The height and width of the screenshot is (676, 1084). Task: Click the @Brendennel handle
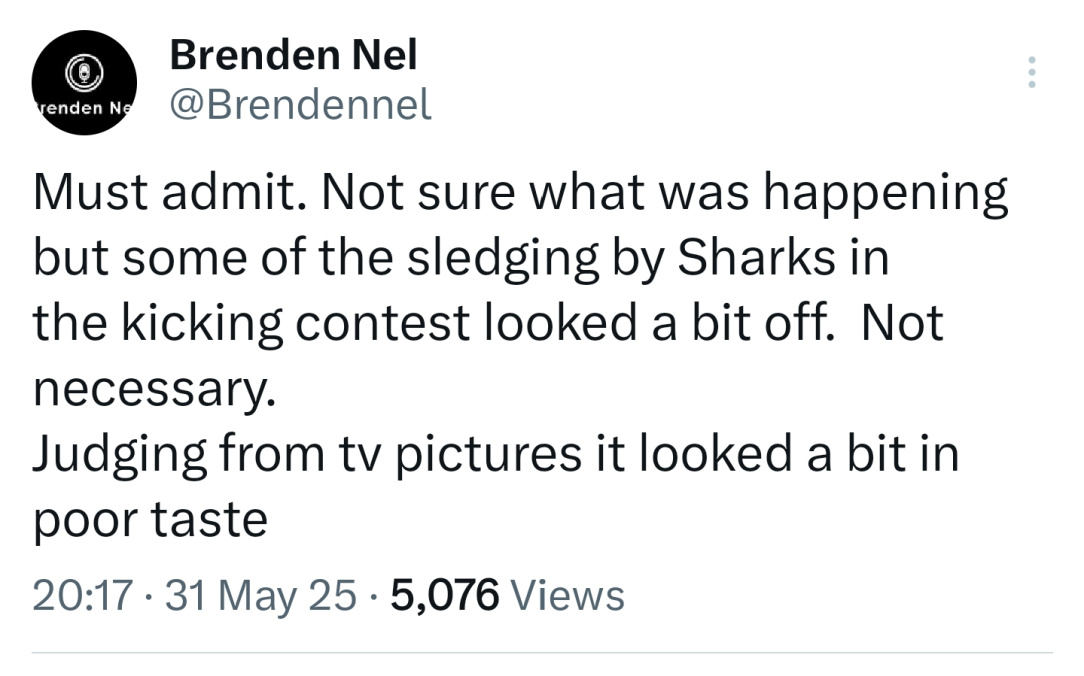[300, 103]
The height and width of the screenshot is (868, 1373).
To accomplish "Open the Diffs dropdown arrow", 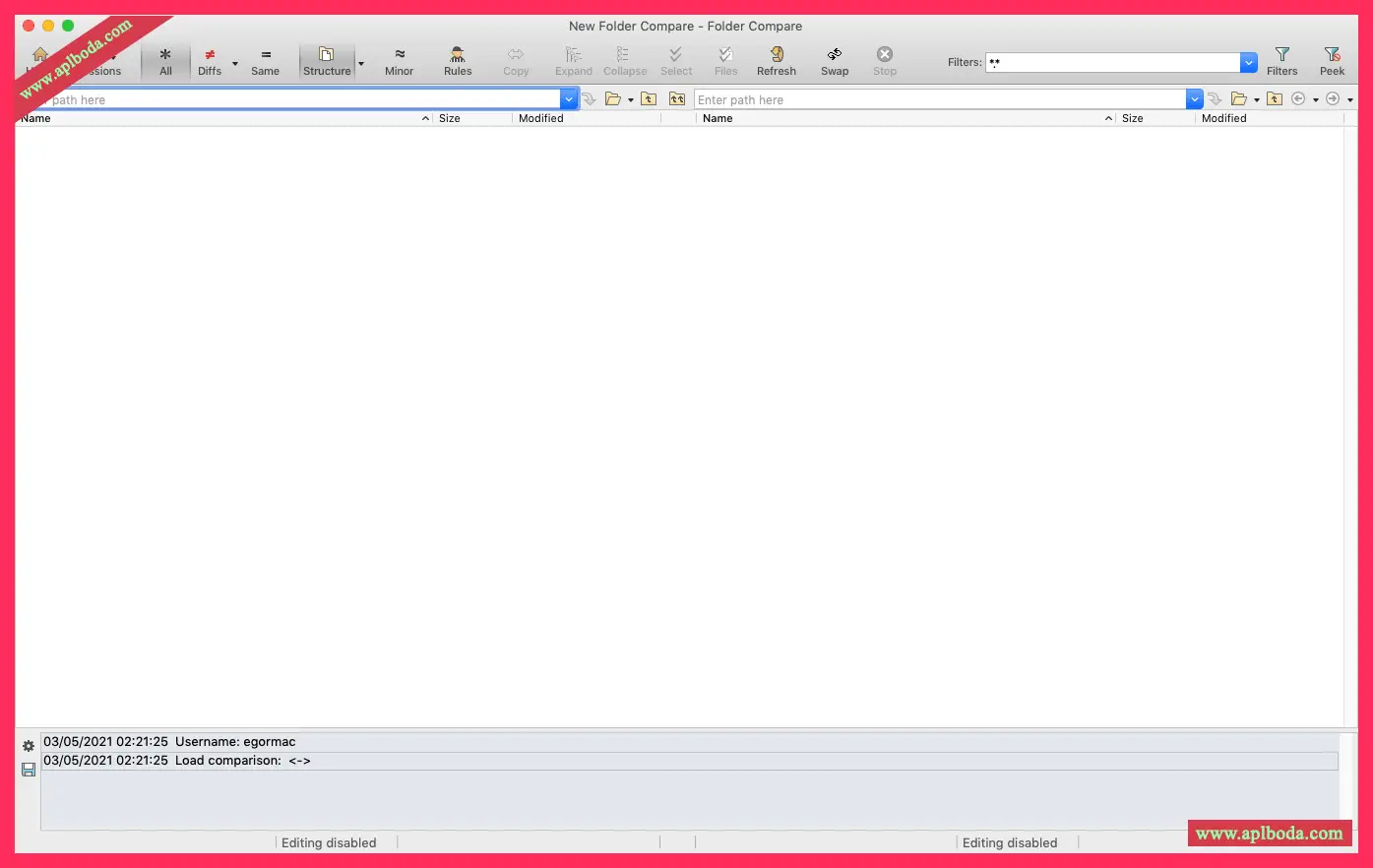I will coord(235,64).
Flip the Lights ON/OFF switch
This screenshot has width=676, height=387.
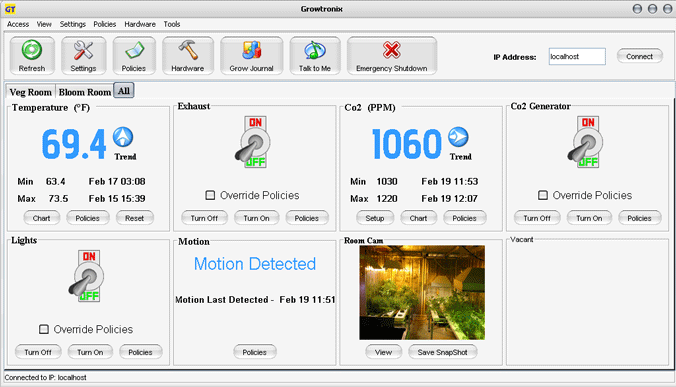coord(88,276)
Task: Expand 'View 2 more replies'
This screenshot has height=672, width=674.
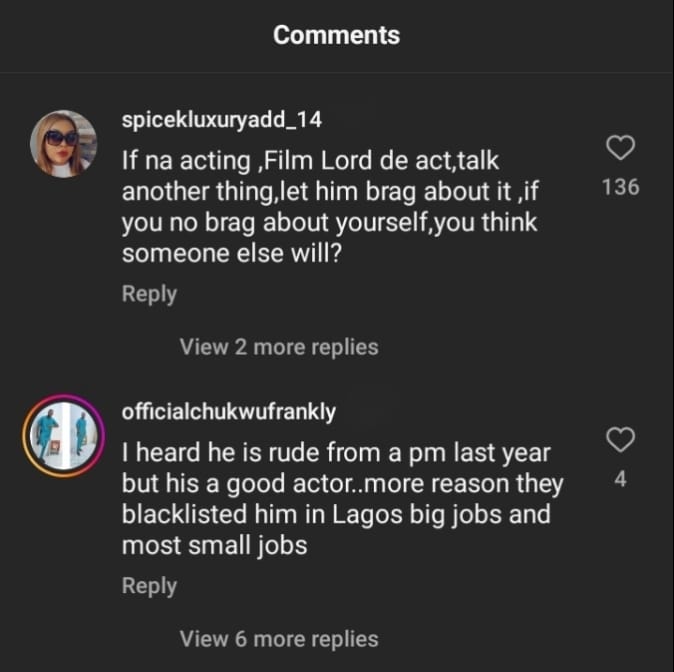Action: (x=279, y=347)
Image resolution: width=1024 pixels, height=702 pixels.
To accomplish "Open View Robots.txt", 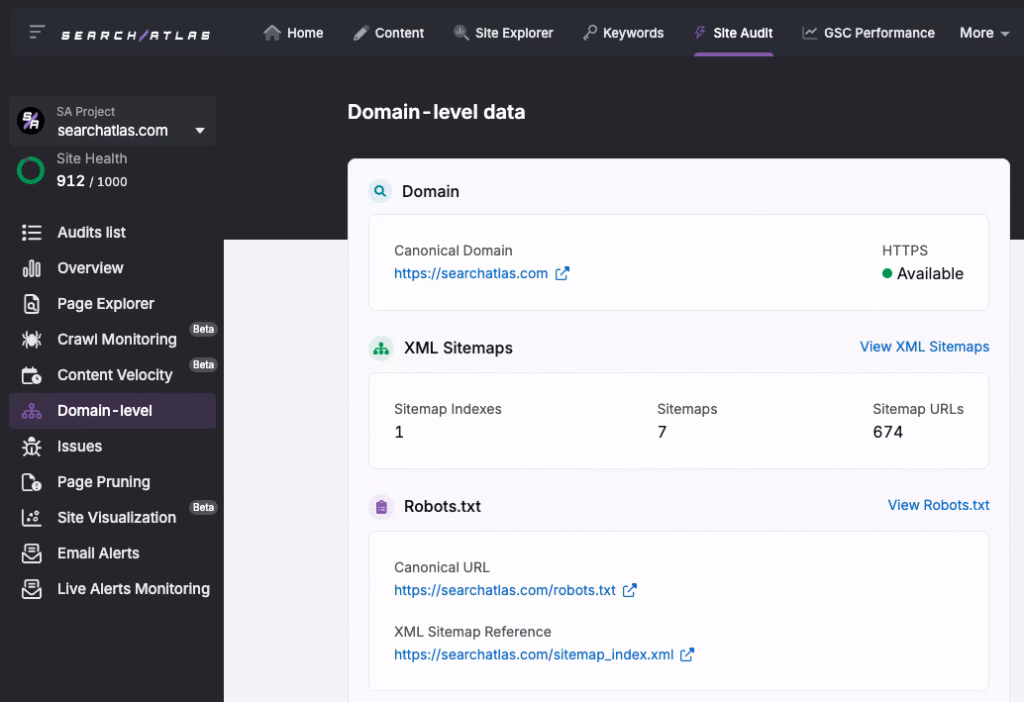I will [x=938, y=505].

• • • •

▶ **WHAT NEEDS TO BE DONE**: What you return from the records above should be exactly everything from the line with "Flip the Lights ON/OFF switch" down to the line with "Image resolution: width=1024", both kept, and no pictures.

▶ **RESULT OF THE EXERCISE**:
Flip the Lights ON/OFF switch
This screenshot has width=676, height=387.
coord(88,276)
Task: Expand 'View 2 more replies'
This screenshot has height=672, width=674.
Action: (x=279, y=347)
Image resolution: width=1024 pixels, height=702 pixels.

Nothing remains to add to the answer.